Menschenrechtspolitik der SPD gegenüber China

Die SPD anerkennt neben der wirtschaftlichen und gesellschaftlichen Modernisierung auch die großen Erfolge, die China bei der Bekämpfung der Massenarmut und der Verbreitung qualifizierter Bildung erreichen konnte. Die SPD weiß, dass ohne China und sein Eintreten für Menschenrechte eine menschenrechtsorientierte globale Gesellschaftsordnung nicht möglich ist. Sie orientiert sich deshalb an einer für beide Seiten vorteilhaften strategischen Partnerschaft mit regelmäßigen Dialogmechanismen, bei denen auch kritische Themen an-gesprochen werden. Der deutsch-chinesische staatliche Rechtsstaats- bzw. Menschenrechtsdialog wurde 2003 durch den damaligen Bundeskanzler Gerhard Schröder initiiert und durch die damalige Justizministerin Herta Däubler-Gmelin ins Leben gerufen. Die Friedrich-Ebert-Stiftung begann den ergänzenden zivilgesellschaftlichen Menschenrechtsdialog mit den chinesischen Partnern im selben Jahr, um die notwendige Öffnung und Breitenwirkung der Menschenrechtsthematik zu fördern.

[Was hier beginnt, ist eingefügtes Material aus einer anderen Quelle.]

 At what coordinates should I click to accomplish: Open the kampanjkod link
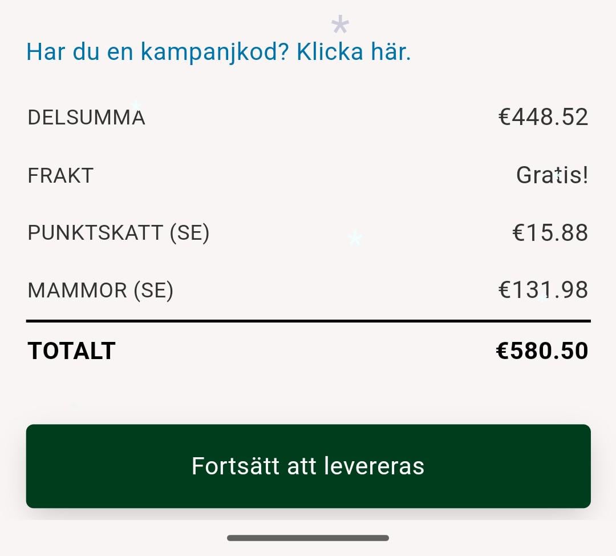click(218, 53)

Die SPD sieht in diesen Dialogen ein erfolgversprechendes Modell, das auf langfristige strukturelle Verbesserungen angelegt ist. Diese eher unspektakuläre Menschenrechtspolitik wird von der Öffentlichkeit allerdings wenig wahrgenommen. Die SPD muss deutlich machen, dass eine auf Show-Effekte angelegte Außen- und Menschenrechtspolitik kontraproduktiv ist und weder der Stärkung der Menschenrechte noch den betroffenen Menschen dient. Menschenrechtspolitik muss „mit Entschiedenheit, langem Atem und Klarheit“ betrieben werden - so Steinmeier beim SPD-Parteitag in Hamburg. Dabei ist es wichtig, die jeweils spezifischen Möglichkeiten von Regierung und Zivilgesellschaft zu nutzen und die Wirkung zu verstärken. Klar allerdings ist, dass Verletzungen der Menschenrechte, insbesondere die Verhaftung von Dissidenten und Menschenrechtsverteidigern, auch weiterhin nachdrücklich öffentlich kritisiert werden müssen.